What is expected: Two lines mark the range in the entries below: the one holding "Given: Tap the URL address bar" and the one holding "Collapse the 语言". Set down those two and all lines between them, exactly.

Provided data:
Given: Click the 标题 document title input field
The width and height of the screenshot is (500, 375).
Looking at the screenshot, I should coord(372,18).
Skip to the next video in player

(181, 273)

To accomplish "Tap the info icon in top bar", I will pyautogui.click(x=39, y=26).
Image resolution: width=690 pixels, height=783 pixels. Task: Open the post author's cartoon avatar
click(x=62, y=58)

==

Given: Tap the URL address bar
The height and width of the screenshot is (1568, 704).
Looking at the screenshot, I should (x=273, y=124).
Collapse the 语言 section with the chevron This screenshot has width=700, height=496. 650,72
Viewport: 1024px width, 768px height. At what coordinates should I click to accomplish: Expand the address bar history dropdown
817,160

---

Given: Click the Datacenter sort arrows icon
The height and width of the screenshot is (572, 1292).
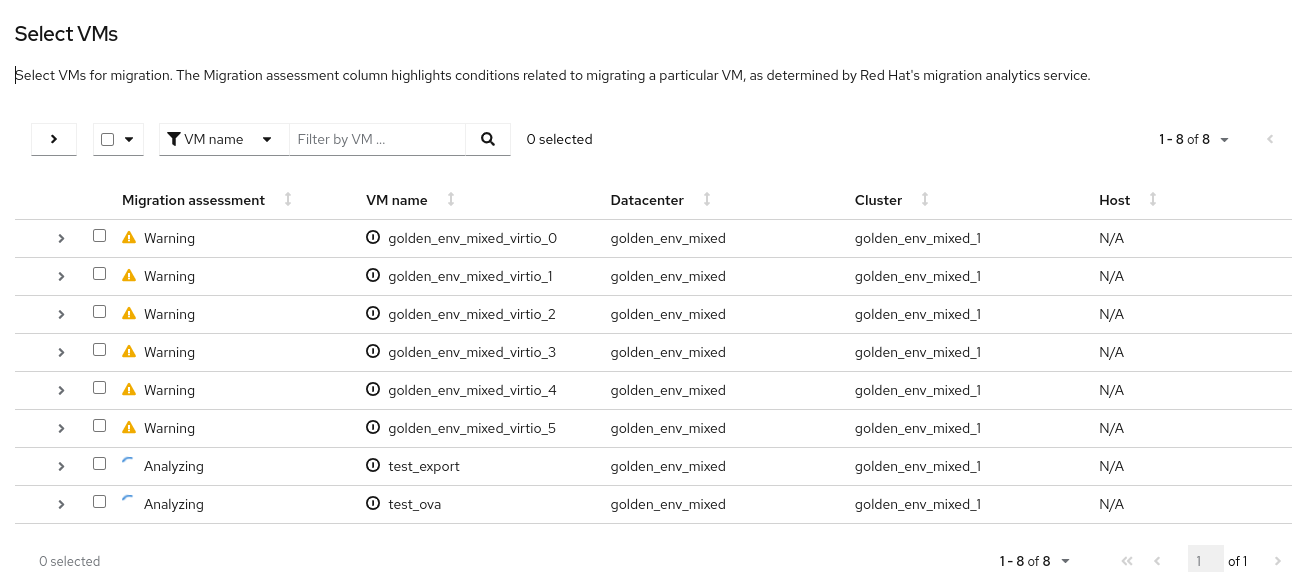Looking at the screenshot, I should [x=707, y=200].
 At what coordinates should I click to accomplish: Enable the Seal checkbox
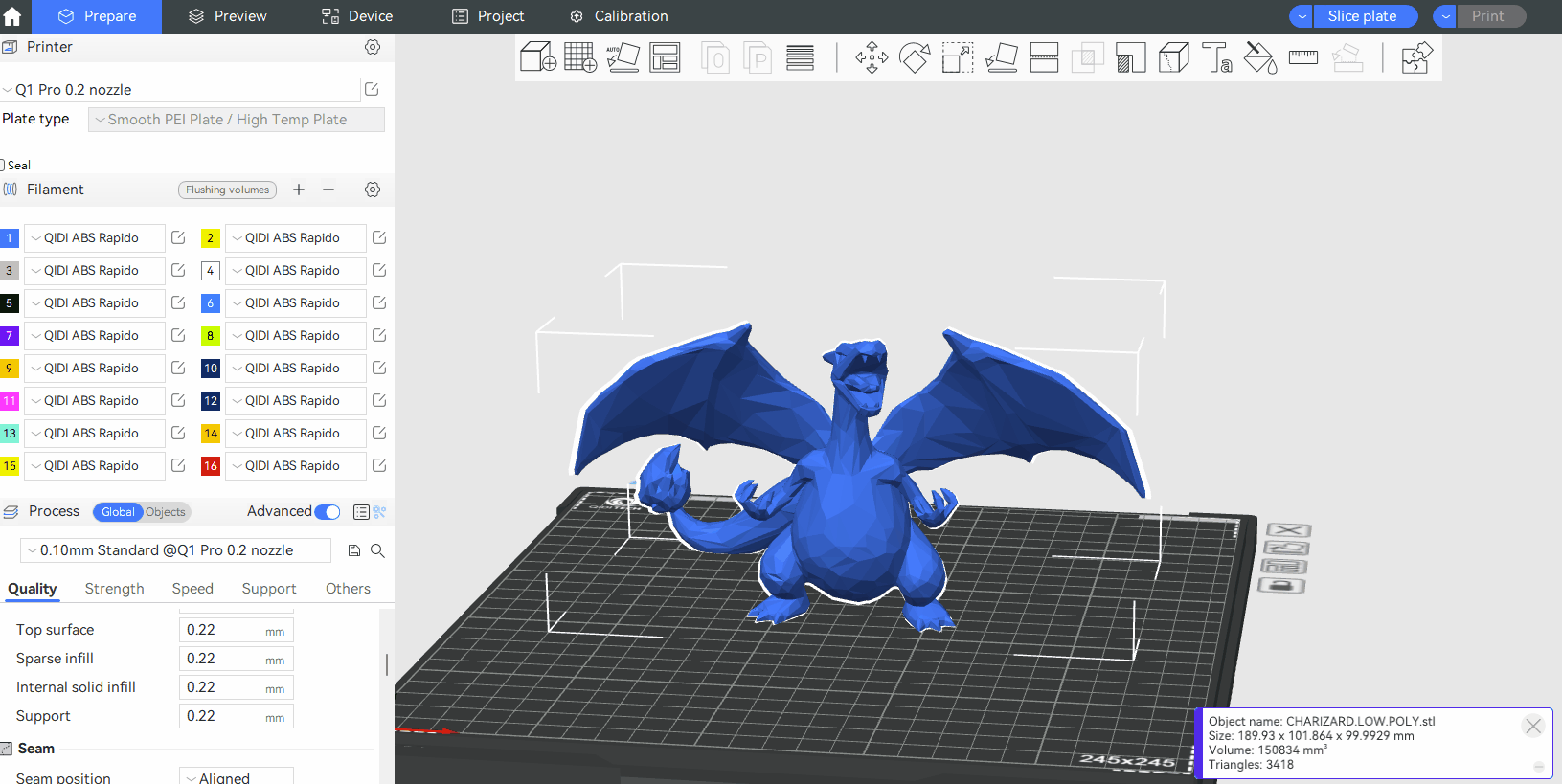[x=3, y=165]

Response to the exercise:
Given: Tap the URL address bar
The height and width of the screenshot is (1568, 704).
Looking at the screenshot, I should (x=273, y=124).
Collapse the 语言 section with the chevron This screenshot has width=700, height=496. 650,72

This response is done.